Documentation
API ReferenceChangelogFAQDashboard

Document-based PoA

The process of document-based address verification includes the following steps:

  1. Applicants upload photos of their PoA documents via WebSDK and MobileSDK. This can also be done by you via the Sumsub API.
  2. Sumsub performs the following:
    • Checks the documents for authenticity, image integrity, and validates the document data.
    • Extracts the full name, home address, and issue date from the document using an OCR engine — to extract plain text, and then a machine learning algorithm — to structure and group the data into logical blocks.
    • Validates the extracted data to ensure it is a full address and it really exists.
    • Ensures the document is not expired.
    • Validates the extracted PoA data against the data from the ID document and the available data sources — external map services, such as Google Maps, Open Street Map, and others.
  3. You handle verification results.

There are certain requirements that PoA documents must meet to successfully pass verification. These requirements are applied to the original document, its contents, and photo characteristics.

Document requirements

The PoA documents must meet the following requirements:

  • The document was issued less than 3 month (by default) before the upload date. You can configure the list of documents accepted for your service and their expiry periods in the global settings or when customizing verification levels.
  • The document is not scratched, stained, or torn.
  • The applicant's full name, home address, and the document issue date (in most cases) information is present and readable.
  • The document is issued either in paper or electronic (PDF) form.
🚧

Consider the following conditions applied by default to all PoA checks:

  • All PO BOX addresses are accepted by default.
  • PoI documents as PoA documents are allowed.
  • Same document can be accepted on both PoI and PoA steps.
  • Verification will fail if the applicant submits the same document type at the 2nd Proof of Address step. For example, if the 1st PoA preset is wide (all documents) and the second is only a Bank statement, the applicant uploaded the Bank statement document on the 1st step will never be verified.
  • Business addresses and mobile phones are allowed.

Content requirements

PoA documents must contain:

  • Owner full name and full home address.
  • Issue date.
  • Issuing authority identification data.

Photo requirements

The PoA document photo to be uploaded should meet the following requirements:

  • The file is an original photo (static image), scan or screenshot (if allowed) in JPG, JPEG, PNG, or PDF.
  • If the document has data on the front and back, the photos of both sides should be uploaded.
  • The file size is under 50Mb.
  • Information in the document is readable.
  • All corners of the document are visible, and no foreign objects or graphic elements are present.
  • The uploaded photo has not been edited with any software or converted to PDF.
🚧

Attention

By default, screenshots are not accepted. You can allow them in the Global configuration tab, while configuring PoA preset.

Authenticity and fraud checks

Sumsub checks proof of address documents to confirm that the submitted file is genuine, contains the required data, and has not been digitally altered. The exact verification process depends on the PoA type, document subtype, and file format.

For document-based PoA, Sumsub checks that:

  • Document contains the required data, such as the applicant full name, address, and, where applicable, issue date, date of birth, MRZ, or other document-specific fields.
  • Required data is visible, readable, and can be extracted.
  • Document subtype is accepted according to your verification settings, for example, a utility bill, bank statement, government-issued document, or another supported document type.
  • Document is not expired, if an expiration period applies.
  • Applicant name and other extracted data match the data from other submitted documents and available sources.
  • Address is recognized, complete, and valid.
  • Document shows no signs of digital tampering or fraud.
  • Document visually matches the expected structure for a certain vendor, where applicable.

Authenticity checks for images

For image files, such as JPG, JPEG, and PNG, the system analyzes the uploaded file to detect signs of editing or manipulation. This may include:

  • Metadata analysis.
  • Checks for traces of image editing software.
  • Pixel-level analysis to identify abnormal areas in the image.

The system also performs the following:

  • Checks that all required fields are visible and can be extracted.
  • Verifies that the document is not a screenshot when the client does not accept screenshots.

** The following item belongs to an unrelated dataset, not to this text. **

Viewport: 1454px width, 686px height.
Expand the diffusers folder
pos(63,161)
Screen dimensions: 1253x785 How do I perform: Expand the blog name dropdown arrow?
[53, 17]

Additional fraud signals may include repeated or suspicious document patterns, such as similar templates, addresses, account numbers, transactions, or other recurring data structures.

Authenticity checks for PDF files

For PDF files, the system checks metadata, internal PDF structure, and other technical signals to detect signs of editing or fraud. The system also performs the following:

  • Checks whether the document contains typical metadata and internal structure for specific vendors.
  • Analysis of the document internal structure.
  • PDF signature checks, where applicable.